• **TASK DIRECTIONS**
Search the listing for the string "Select" and copy every line that contains it.

• **DATA SUPPLIED**
++++++++++++++++++++

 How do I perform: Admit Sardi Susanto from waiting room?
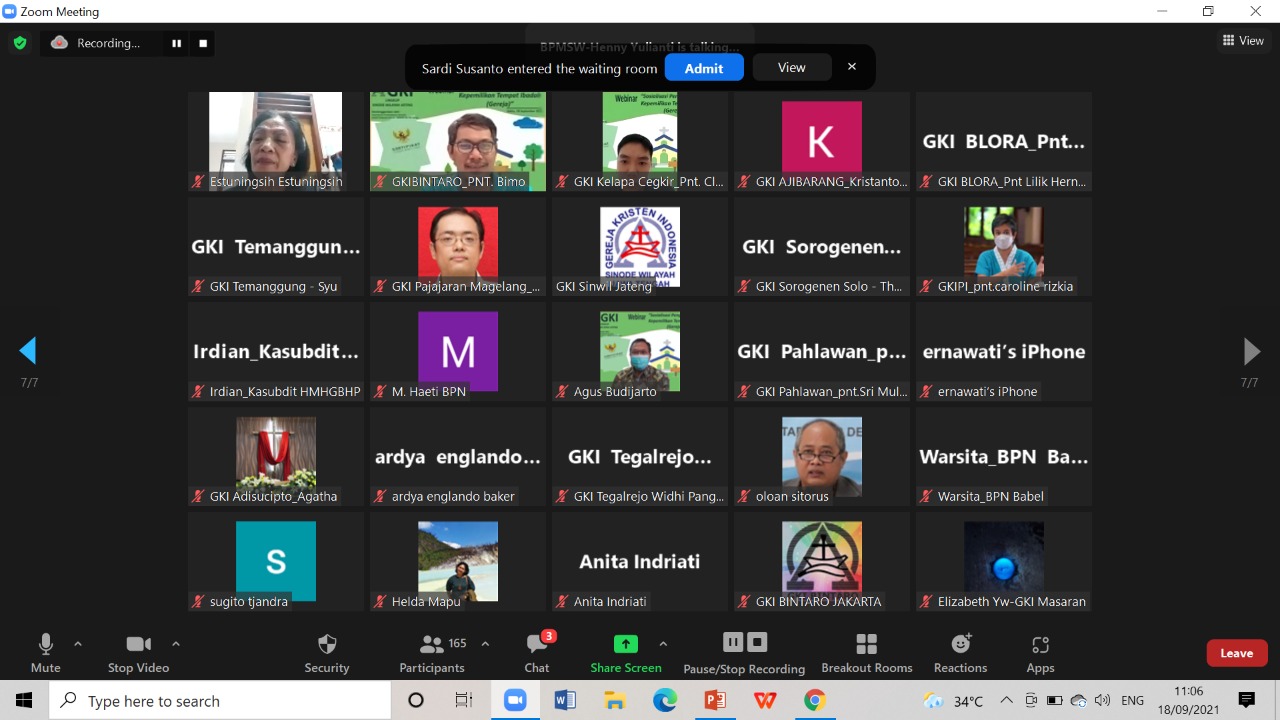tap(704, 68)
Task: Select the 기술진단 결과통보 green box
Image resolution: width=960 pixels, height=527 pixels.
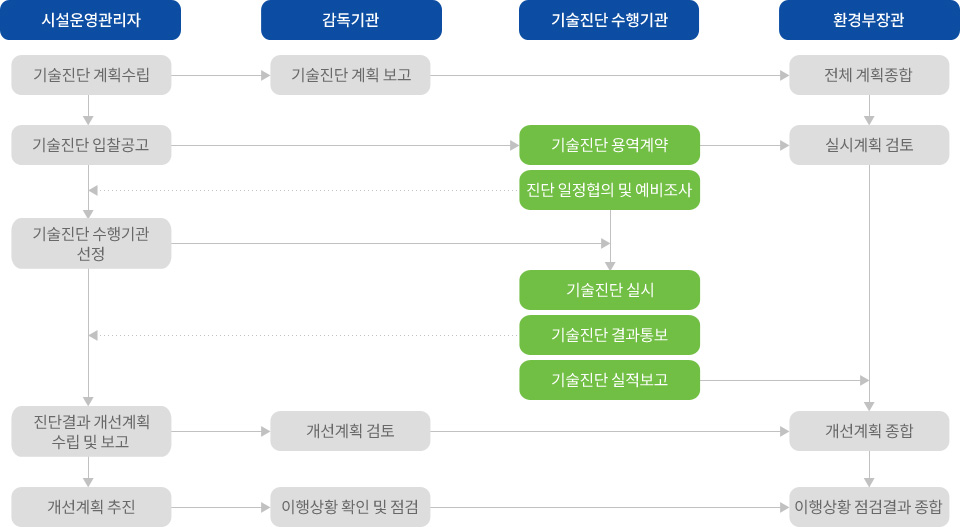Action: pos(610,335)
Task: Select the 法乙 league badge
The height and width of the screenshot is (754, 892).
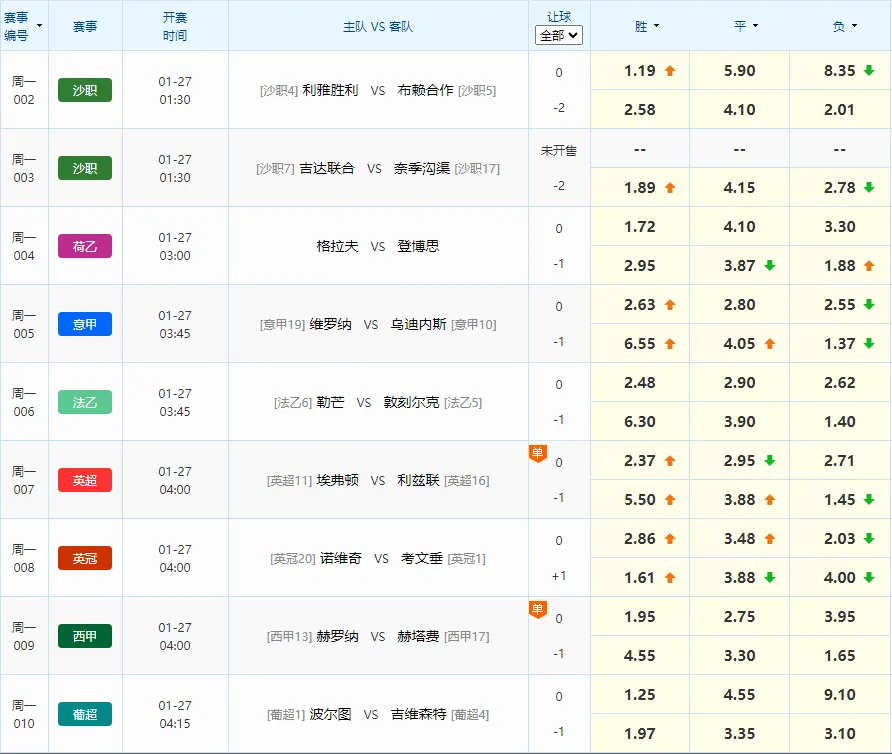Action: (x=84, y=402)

++++++++++++++++++++

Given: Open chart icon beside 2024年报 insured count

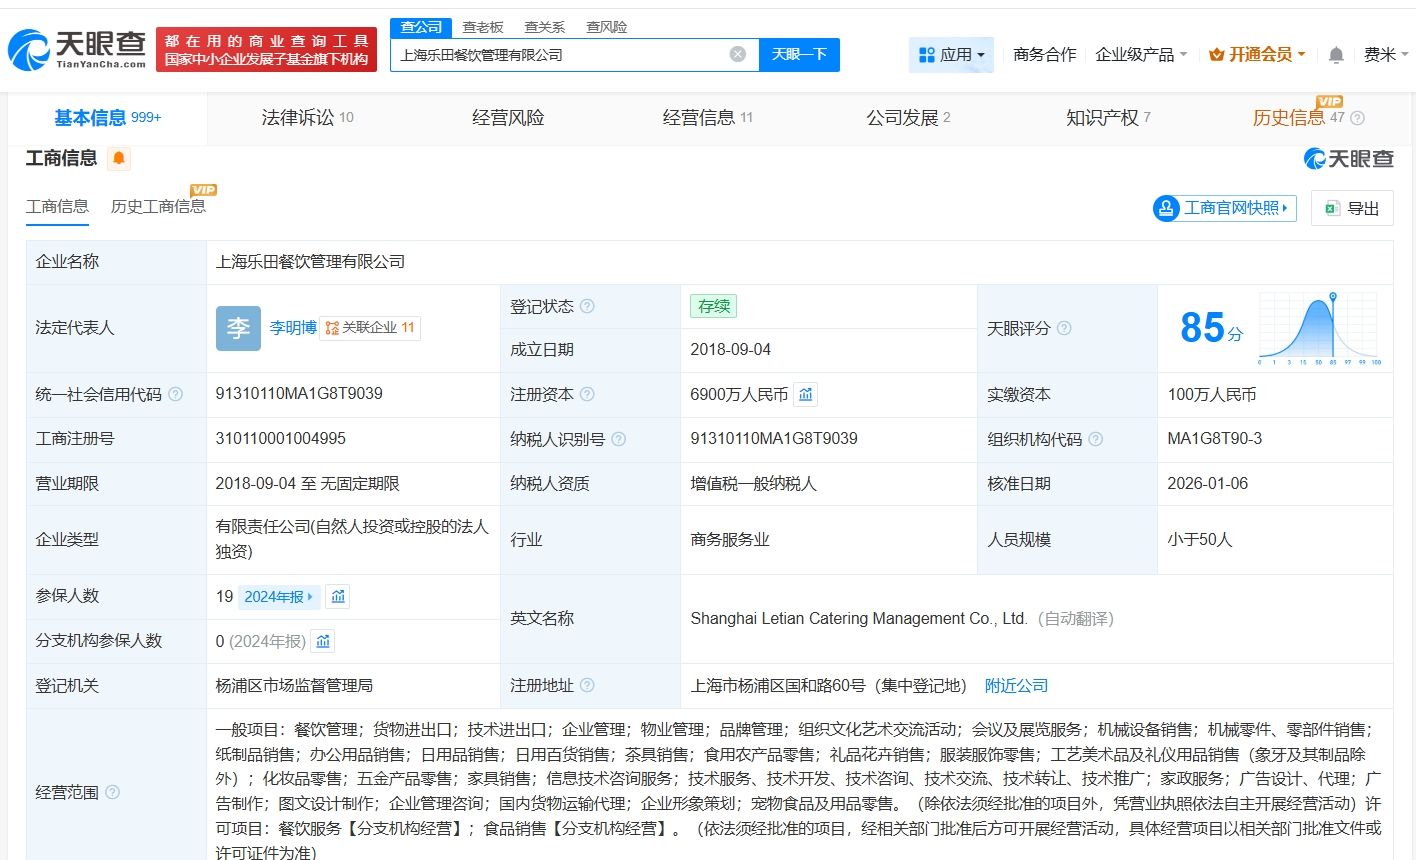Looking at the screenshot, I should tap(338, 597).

++++++++++++++++++++

• **ANSWER AREA**
Task: Select the 기술진단 결과통보 green box
Task: Select the 法乙 league badge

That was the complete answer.